RECORDS FOR THIS TASK ▸
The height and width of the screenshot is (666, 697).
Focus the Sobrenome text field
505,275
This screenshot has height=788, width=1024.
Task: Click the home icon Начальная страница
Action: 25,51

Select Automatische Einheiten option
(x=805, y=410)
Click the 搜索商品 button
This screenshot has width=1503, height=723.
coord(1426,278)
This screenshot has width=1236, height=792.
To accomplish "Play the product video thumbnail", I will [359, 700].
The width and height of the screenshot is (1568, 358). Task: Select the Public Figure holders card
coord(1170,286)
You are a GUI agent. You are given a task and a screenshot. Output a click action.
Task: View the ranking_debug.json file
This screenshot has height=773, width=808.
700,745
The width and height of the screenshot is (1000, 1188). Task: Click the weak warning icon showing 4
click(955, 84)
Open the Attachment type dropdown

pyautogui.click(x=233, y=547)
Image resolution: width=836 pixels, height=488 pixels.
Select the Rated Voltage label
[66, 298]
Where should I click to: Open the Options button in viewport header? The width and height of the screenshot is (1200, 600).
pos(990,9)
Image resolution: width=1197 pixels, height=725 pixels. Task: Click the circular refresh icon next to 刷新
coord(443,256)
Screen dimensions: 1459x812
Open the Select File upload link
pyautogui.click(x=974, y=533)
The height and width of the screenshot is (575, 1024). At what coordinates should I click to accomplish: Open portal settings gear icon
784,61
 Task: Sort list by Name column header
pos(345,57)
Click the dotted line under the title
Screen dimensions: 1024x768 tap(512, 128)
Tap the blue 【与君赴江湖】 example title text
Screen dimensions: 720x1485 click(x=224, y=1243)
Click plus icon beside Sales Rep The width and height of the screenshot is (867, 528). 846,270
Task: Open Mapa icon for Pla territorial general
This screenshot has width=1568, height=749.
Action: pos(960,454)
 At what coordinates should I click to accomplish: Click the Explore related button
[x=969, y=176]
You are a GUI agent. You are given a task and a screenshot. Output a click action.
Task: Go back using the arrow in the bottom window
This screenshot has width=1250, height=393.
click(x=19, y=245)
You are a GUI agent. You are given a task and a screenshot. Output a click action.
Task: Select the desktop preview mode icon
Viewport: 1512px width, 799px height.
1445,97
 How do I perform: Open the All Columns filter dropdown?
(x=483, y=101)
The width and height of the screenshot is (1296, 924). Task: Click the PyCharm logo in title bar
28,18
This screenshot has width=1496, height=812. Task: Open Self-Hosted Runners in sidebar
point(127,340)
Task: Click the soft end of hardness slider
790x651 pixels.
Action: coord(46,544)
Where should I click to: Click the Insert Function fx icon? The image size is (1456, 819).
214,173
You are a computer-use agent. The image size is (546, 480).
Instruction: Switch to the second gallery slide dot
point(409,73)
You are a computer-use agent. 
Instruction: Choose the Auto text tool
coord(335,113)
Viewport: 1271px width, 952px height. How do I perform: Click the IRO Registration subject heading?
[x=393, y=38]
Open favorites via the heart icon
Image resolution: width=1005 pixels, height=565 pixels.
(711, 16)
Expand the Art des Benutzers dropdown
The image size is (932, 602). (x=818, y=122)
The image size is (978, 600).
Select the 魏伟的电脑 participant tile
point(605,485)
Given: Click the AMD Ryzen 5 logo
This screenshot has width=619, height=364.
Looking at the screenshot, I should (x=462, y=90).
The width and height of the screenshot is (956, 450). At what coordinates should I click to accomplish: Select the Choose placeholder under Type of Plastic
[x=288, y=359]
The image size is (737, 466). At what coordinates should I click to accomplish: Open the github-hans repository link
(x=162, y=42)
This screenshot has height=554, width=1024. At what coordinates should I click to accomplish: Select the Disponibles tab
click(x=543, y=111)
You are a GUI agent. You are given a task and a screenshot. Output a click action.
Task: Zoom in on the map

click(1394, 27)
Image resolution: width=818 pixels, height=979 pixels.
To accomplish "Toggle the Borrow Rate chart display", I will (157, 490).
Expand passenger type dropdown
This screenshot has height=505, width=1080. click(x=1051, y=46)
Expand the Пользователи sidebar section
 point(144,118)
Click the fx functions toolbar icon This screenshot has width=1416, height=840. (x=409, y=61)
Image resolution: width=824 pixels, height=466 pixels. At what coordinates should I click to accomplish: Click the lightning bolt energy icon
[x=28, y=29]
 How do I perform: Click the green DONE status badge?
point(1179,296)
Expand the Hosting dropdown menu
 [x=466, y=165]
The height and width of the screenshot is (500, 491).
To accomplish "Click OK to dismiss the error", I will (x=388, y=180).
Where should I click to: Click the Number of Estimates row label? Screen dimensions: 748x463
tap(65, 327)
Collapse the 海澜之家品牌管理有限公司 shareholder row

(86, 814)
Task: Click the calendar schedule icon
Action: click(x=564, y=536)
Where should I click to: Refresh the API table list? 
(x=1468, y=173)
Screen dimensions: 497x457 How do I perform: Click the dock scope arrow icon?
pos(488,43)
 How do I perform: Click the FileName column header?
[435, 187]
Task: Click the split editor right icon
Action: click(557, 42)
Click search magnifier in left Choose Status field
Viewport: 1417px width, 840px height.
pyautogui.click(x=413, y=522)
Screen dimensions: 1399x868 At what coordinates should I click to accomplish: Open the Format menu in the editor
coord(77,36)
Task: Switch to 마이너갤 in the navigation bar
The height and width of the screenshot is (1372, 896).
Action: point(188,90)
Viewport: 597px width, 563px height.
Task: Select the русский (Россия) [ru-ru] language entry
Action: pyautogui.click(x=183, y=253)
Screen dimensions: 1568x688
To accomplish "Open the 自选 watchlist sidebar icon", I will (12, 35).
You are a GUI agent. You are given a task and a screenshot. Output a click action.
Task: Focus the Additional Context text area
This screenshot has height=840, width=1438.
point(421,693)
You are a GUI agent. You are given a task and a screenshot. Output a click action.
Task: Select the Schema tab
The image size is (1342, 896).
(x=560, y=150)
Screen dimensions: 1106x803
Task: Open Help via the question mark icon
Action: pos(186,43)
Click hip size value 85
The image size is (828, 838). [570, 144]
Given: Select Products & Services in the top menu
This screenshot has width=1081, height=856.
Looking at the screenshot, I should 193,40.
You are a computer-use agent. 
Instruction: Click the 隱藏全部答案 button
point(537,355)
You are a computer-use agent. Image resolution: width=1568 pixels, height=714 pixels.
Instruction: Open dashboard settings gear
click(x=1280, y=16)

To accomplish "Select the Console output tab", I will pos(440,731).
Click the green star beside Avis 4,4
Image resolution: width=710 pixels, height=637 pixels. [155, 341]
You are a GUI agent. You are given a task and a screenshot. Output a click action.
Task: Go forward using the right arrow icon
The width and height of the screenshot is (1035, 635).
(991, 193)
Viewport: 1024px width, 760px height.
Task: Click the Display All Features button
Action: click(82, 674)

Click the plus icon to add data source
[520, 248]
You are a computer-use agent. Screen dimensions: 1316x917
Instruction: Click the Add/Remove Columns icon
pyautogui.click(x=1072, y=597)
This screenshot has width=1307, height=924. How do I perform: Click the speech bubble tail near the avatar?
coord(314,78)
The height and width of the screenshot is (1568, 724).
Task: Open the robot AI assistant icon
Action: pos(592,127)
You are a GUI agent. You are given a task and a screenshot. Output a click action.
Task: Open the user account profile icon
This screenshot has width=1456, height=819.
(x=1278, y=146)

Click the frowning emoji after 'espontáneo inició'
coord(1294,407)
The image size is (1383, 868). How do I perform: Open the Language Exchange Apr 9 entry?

WHAT IS BEING ASKED ▸
Reproduce every line of the data above verbatim, keeping the original order and leaving nothing out.

RESULT OF THIS EXERCISE ▸
The height and width of the screenshot is (666, 697).
Focus the Sobrenome text field
505,275
This screenshot has height=788, width=1024.
Task: Click the home icon Начальная страница
Action: 25,51

Select Automatische Einheiten option
(x=805, y=410)
Click the 搜索商品 button
This screenshot has width=1503, height=723.
coord(1426,278)
This screenshot has width=1236, height=792.
To accomplish "Play the product video thumbnail", I will [359, 700].
The width and height of the screenshot is (1568, 358). Task: Select the Public Figure holders card
coord(1170,286)
You are a GUI agent. You are given a task and a screenshot. Output a click action.
Task: View the ranking_debug.json file
This screenshot has height=773, width=808.
700,745
The width and height of the screenshot is (1000, 1188). Task: Click the weak warning icon showing 4
click(955, 84)
Open the Attachment type dropdown

pyautogui.click(x=233, y=547)
Image resolution: width=836 pixels, height=488 pixels.
Select the Rated Voltage label
[66, 298]
Where should I click to: Open the Options button in viewport header? The width and height of the screenshot is (1200, 600).
pos(990,9)
Image resolution: width=1197 pixels, height=725 pixels. Task: Click the circular refresh icon next to 刷新
coord(443,256)
Screen dimensions: 1459x812
Open the Select File upload link
pyautogui.click(x=974, y=533)
The height and width of the screenshot is (575, 1024). At what coordinates should I click to accomplish: Open portal settings gear icon
784,61
 Task: Sort list by Name column header
pos(345,57)
Click the dotted line under the title
Screen dimensions: 1024x768 tap(512, 128)
Tap the blue 【与君赴江湖】 example title text
Screen dimensions: 720x1485 click(x=224, y=1243)
Click plus icon beside Sales Rep The width and height of the screenshot is (867, 528). 846,270
Task: Open Mapa icon for Pla territorial general
This screenshot has width=1568, height=749.
Action: pos(960,454)
 At what coordinates should I click to accomplish: Click the Explore related button
[x=969, y=176]
You are a GUI agent. You are given a task and a screenshot. Output a click action.
Task: Go back using the arrow in the bottom window
This screenshot has width=1250, height=393.
click(x=19, y=245)
You are a GUI agent. You are given a task and a screenshot. Output a click action.
Task: Select the desktop preview mode icon
Viewport: 1512px width, 799px height.
1445,97
 How do I perform: Open the All Columns filter dropdown?
(x=483, y=101)
The width and height of the screenshot is (1296, 924). Task: Click the PyCharm logo in title bar
28,18
This screenshot has width=1496, height=812. Task: Open Self-Hosted Runners in sidebar
point(127,340)
Task: Click the soft end of hardness slider
790x651 pixels.
Action: coord(46,544)
Where should I click to: Click the Insert Function fx icon? The image size is (1456, 819).
214,173
You are a computer-use agent. The image size is (546, 480).
Instruction: Switch to the second gallery slide dot
point(409,73)
You are a computer-use agent. 
Instruction: Choose the Auto text tool
coord(335,113)
Viewport: 1271px width, 952px height. How do I perform: Click the IRO Registration subject heading?
[x=393, y=38]
Open favorites via the heart icon
Image resolution: width=1005 pixels, height=565 pixels.
(711, 16)
Expand the Art des Benutzers dropdown
The image size is (932, 602). (x=818, y=122)
The image size is (978, 600).
Select the 魏伟的电脑 participant tile
point(605,485)
Given: Click the AMD Ryzen 5 logo
This screenshot has width=619, height=364.
Looking at the screenshot, I should (x=462, y=90).
The width and height of the screenshot is (956, 450). At what coordinates should I click to accomplish: Select the Choose placeholder under Type of Plastic
[x=288, y=359]
The image size is (737, 466). At what coordinates should I click to accomplish: Open the github-hans repository link
(x=162, y=42)
This screenshot has height=554, width=1024. At what coordinates should I click to accomplish: Select the Disponibles tab
click(x=543, y=111)
You are a GUI agent. You are given a task and a screenshot. Output a click action.
Task: Zoom in on the map

click(1394, 27)
Image resolution: width=818 pixels, height=979 pixels.
To accomplish "Toggle the Borrow Rate chart display", I will (157, 490).
Expand passenger type dropdown
This screenshot has height=505, width=1080. click(x=1051, y=46)
Expand the Пользователи sidebar section
 point(144,118)
Click the fx functions toolbar icon This screenshot has width=1416, height=840. (x=409, y=61)
Image resolution: width=824 pixels, height=466 pixels. At what coordinates should I click to accomplish: Click the lightning bolt energy icon
[x=28, y=29]
 How do I perform: Click the green DONE status badge?
point(1179,296)
Expand the Hosting dropdown menu
 [x=466, y=165]
The height and width of the screenshot is (500, 491).
To accomplish "Click OK to dismiss the error", I will (x=388, y=180).
Where should I click to: Click the Number of Estimates row label? Screen dimensions: 748x463
tap(65, 327)
Collapse the 海澜之家品牌管理有限公司 shareholder row

(86, 814)
Task: Click the calendar schedule icon
Action: click(x=564, y=536)
Where should I click to: Refresh the API table list? 
(x=1468, y=173)
Screen dimensions: 497x457 How do I perform: Click the dock scope arrow icon?
pos(488,43)
 How do I perform: Click the FileName column header?
[435, 187]
Task: Click the split editor right icon
Action: click(557, 42)
Click search magnifier in left Choose Status field
Viewport: 1417px width, 840px height.
pyautogui.click(x=413, y=522)
Screen dimensions: 1399x868 At what coordinates should I click to accomplish: Open the Format menu in the editor
coord(77,36)
Task: Switch to 마이너갤 in the navigation bar
The height and width of the screenshot is (1372, 896).
Action: point(188,90)
Viewport: 597px width, 563px height.
Task: Select the русский (Россия) [ru-ru] language entry
Action: pyautogui.click(x=183, y=253)
Screen dimensions: 1568x688
To accomplish "Open the 自选 watchlist sidebar icon", I will (12, 35).
You are a GUI agent. You are given a task and a screenshot. Output a click action.
Task: Focus the Additional Context text area
This screenshot has height=840, width=1438.
point(421,693)
You are a GUI agent. You are given a task and a screenshot. Output a click action.
Task: Select the Schema tab
The image size is (1342, 896).
(x=560, y=150)
Screen dimensions: 1106x803
Task: Open Help via the question mark icon
Action: pos(186,43)
Click hip size value 85
The image size is (828, 838). [570, 144]
Given: Select Products & Services in the top menu
This screenshot has width=1081, height=856.
Looking at the screenshot, I should 193,40.
You are a computer-use agent. 
Instruction: Click the 隱藏全部答案 button
point(537,355)
You are a computer-use agent. Image resolution: width=1568 pixels, height=714 pixels.
Instruction: Open dashboard settings gear
click(x=1280, y=16)

To accomplish "Select the Console output tab", I will pos(440,731).
Click the green star beside Avis 4,4
Image resolution: width=710 pixels, height=637 pixels. [155, 341]
You are a GUI agent. You are given a task and a screenshot. Output a click action.
Task: Go forward using the right arrow icon
The width and height of the screenshot is (1035, 635).
(991, 193)
Viewport: 1024px width, 760px height.
Task: Click the Display All Features button
Action: click(82, 674)

Click the plus icon to add data source
[520, 248]
You are a computer-use agent. Screen dimensions: 1316x917
Instruction: Click the Add/Remove Columns icon
pyautogui.click(x=1072, y=597)
This screenshot has width=1307, height=924. How do I perform: Click the speech bubble tail near the avatar?
coord(314,78)
The height and width of the screenshot is (1568, 724).
Task: Open the robot AI assistant icon
Action: pos(592,127)
You are a GUI agent. You are given a task and a screenshot. Output a click action.
Task: Open the user account profile icon
This screenshot has width=1456, height=819.
(x=1278, y=146)

Click the frowning emoji after 'espontáneo inició'
coord(1294,407)
The image size is (1383, 868). How do I perform: Open the Language Exchange Apr 9 entry?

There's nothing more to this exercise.